Vindarnas Torn /
Tower of Winds
Vindarnas Torn /
Tower of Winds
The city of Örebro in Sweden sought to update its drinking water infrastructure by constructing a new larger water reservoir on a nearby hill. The circular structure is made entirely of concrete, with two chambers holding each 7,500 m3 of water. A 15m-high antenna mast on the reservoir’s rooftop ensures wireless supervision even when no service personnel is present. Due to its location in a new housing development area of Örebro, we were asked to design an envelope that would hide the technical infrastructure and engage in a relationship with its surroundings.
Our proposal is about movement, and wind, and light. Water is invisible. When can you sense it? Water is everywhere because it can go everywhere. Water is pure movement. Moving water has color, has shape. It makes sound. For us pure water is in a lake, a river, the sea. Can you see the wrinkles the wind makes, when blowing over it? Water is light, is joyful movement.
Our proposal creates the idea of water by playing with how we experience it in nature. It only uses wind to create the effect.
Slow constant movement, caused by the wind surrounding the reservoir, creates a play of wrinkles, waves and flowing movement.
Like leaves on a tree, a number of moveable square elements move simultaneously as the wind blows through and around them. Each flap is attached to a hinge at the top. The multitude of movement creates the visual image of wind blowing over water. While the appearance of the new facade will be complex, the actual construction is a simple and modular one. It assures that the new facade is cost effective, while rendering the largest possible amount of visual effect.
Our proposal turns a rigid and repetitive structure into water.
Our project provides a complex visual appearance, broken down to a simple structure. To contrast the bulkiness and solid appearance of the actual reservoir, we chose a lightweight structure, semi-translucent, with thin profiles. The new facade will appear like a furry piece of clothing wrapped around a solid and brutalist piece of concrete, which is still partly perceivable through the structure.
Like a drop hitting the surface of water, "Vindarnas Torn" is designed in concentric circles. The new facade structure is layered around the concrete reservoir. Separating the functional "skin" of the reservoir, which protects it from rain and provides some insulation, from the actual visible façade, gives us the liberty of creating a facade structure that is not completely opaque.
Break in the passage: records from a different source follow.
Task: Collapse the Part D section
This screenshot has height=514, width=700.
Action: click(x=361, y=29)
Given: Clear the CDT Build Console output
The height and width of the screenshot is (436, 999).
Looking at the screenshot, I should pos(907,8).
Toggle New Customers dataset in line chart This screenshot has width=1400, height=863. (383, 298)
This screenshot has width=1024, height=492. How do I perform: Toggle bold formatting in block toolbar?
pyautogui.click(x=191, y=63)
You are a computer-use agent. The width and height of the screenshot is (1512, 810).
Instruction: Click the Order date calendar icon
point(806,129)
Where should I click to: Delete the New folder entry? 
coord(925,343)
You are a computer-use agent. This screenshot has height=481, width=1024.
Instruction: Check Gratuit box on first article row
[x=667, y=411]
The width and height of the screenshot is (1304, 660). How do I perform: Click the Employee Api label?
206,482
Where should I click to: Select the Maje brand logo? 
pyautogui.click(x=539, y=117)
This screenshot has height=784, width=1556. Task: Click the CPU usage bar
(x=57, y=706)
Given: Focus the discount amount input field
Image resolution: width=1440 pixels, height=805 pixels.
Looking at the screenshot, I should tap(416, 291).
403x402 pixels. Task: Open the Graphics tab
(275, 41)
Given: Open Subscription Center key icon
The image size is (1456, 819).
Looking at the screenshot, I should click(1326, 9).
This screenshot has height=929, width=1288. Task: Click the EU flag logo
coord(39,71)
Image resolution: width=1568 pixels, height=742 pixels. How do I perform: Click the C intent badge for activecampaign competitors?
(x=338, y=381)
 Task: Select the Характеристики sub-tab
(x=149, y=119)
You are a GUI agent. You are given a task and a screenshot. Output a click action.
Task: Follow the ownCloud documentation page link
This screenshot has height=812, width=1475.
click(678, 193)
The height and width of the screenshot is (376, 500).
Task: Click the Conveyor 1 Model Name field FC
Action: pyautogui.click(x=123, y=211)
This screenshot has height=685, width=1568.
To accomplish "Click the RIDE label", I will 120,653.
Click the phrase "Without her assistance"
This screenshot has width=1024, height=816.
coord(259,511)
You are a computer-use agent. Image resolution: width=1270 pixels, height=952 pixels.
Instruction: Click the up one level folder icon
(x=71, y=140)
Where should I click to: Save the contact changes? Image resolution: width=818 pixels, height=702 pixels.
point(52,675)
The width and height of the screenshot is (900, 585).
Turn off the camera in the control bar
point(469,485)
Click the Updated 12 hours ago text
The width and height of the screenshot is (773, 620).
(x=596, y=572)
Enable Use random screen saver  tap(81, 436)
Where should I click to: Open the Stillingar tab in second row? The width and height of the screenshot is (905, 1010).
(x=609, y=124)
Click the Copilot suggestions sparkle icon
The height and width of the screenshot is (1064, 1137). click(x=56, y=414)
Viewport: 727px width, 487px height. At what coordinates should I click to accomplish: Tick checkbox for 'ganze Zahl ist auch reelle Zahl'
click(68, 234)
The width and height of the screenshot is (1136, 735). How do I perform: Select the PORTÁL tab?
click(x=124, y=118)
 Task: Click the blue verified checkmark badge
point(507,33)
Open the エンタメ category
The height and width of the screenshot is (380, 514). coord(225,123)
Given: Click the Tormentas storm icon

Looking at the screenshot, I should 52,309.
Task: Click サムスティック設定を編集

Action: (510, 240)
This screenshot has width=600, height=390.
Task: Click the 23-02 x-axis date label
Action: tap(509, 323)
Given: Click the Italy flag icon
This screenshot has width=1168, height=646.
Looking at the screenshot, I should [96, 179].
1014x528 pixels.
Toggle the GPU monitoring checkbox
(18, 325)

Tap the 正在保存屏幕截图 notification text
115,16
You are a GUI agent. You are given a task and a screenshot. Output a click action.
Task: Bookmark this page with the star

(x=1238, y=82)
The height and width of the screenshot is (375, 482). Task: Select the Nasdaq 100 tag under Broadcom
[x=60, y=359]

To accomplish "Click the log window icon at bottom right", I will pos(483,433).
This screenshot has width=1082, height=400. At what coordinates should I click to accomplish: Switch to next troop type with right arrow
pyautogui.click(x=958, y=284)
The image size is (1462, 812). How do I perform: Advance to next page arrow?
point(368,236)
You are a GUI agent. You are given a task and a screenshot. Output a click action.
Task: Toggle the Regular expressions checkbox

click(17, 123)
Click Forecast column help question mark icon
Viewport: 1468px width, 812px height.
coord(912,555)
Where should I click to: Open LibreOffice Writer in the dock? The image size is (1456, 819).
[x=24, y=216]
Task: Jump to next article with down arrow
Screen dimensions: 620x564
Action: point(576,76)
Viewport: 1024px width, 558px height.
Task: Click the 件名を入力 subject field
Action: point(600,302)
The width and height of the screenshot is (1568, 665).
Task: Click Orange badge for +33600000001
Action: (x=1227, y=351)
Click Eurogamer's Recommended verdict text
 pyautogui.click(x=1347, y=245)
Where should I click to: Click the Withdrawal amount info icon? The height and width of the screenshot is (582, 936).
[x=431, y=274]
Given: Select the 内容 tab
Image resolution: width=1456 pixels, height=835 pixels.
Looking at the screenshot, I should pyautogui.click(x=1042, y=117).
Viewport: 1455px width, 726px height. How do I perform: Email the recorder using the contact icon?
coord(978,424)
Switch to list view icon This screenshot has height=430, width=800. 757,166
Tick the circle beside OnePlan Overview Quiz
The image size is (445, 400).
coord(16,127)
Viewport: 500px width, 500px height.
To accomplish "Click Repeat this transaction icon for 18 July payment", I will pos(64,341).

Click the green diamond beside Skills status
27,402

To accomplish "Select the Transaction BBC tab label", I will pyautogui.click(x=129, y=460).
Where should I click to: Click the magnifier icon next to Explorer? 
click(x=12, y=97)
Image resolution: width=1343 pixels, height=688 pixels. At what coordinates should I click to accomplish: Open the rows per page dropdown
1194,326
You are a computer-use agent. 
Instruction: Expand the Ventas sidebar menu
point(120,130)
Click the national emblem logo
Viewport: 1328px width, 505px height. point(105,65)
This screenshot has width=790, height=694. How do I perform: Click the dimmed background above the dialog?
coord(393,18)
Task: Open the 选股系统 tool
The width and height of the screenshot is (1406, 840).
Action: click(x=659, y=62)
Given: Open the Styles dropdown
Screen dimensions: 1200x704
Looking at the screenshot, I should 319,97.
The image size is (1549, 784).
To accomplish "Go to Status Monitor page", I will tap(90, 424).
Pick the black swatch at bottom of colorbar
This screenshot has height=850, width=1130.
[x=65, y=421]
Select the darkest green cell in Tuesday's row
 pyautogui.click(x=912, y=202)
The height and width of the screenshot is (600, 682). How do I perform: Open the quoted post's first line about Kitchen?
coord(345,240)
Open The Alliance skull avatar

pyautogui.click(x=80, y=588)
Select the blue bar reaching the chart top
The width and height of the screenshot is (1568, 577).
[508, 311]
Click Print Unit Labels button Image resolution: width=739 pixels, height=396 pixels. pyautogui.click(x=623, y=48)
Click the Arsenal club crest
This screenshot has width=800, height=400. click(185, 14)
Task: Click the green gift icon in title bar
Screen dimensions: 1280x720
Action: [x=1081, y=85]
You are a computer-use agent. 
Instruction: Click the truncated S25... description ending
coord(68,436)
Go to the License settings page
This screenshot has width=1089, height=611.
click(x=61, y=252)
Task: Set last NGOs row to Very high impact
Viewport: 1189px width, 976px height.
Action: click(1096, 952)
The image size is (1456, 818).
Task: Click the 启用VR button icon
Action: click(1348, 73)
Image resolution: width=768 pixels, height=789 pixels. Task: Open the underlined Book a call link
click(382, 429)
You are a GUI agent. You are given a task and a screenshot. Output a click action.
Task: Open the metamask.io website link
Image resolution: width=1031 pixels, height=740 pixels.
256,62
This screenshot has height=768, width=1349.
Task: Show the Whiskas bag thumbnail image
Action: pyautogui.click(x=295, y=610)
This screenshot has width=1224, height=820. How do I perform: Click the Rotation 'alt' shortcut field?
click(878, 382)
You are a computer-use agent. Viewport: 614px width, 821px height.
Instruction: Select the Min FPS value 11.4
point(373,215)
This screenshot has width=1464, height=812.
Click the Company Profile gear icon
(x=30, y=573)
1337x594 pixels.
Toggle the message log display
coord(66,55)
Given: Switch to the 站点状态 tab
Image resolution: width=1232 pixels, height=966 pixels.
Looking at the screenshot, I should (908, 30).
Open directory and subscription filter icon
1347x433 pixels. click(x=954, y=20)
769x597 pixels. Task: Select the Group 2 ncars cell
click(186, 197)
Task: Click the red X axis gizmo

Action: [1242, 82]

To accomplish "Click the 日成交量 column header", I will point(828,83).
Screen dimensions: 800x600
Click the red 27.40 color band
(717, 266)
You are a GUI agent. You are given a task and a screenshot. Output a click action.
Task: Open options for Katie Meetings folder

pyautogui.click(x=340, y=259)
The first layer of new structure around the concrete reservoir will be a thin metal skin, with waterproofing on the outside and a layer of soft insulation on the inside, providing the U-value of 0.95 for the walls and 0.70 for the roof as required. The steel framing for this skin (the "secondary" structure) will be situated on the outside of the skin. Its vertical framing is at the same time also the vertical structure of the exterior facade - that way both "shells" are sharing the structure. This "primary" steel structure consists of vertical columns and horizontal members, arranged in a grid of 2.50 m x 2.50 m, plus diagonal bracing. To the outside of the primary structure lies the modular facade. The modules also feature dimensions of 2.50 m x 2.50 m, and are subdivided into nine equal fields.
The whole exterior of the new facade consists of an array of the exact same module that can be assembled off site. Each module is in fact a spatial structure itself, with a width of 250 cm and a depth of roughly 90 cm, its members being steel tubes of 3 cm x 3 cm. The modules are attached to the horizontal members of the primary building structure.
Hanging inside the nine fields of the module grid, the moveable square flaps have a dimension of 74 cm x 74 cm, made out of aluminum, powder coated with a reflective light paint. The flaps are attached to the module by robust hard plastic hinges at their top.
The lighting for the modules would sit on top of the horizontal members of the primary structure. These linear lights form continuous rings of light around the facade structure, made of low wattage LED lighting. The nighttime appearance is very important to us: Sweden is a country of great summers, but also of many hours with dimly lit skies. We want the visual idea of moving water to be visible at night as well. The light inside the structure will shine out when the wind pushes a flap to the inside. The building will seem as if filled with light that waits to find an opening in the skin to escape.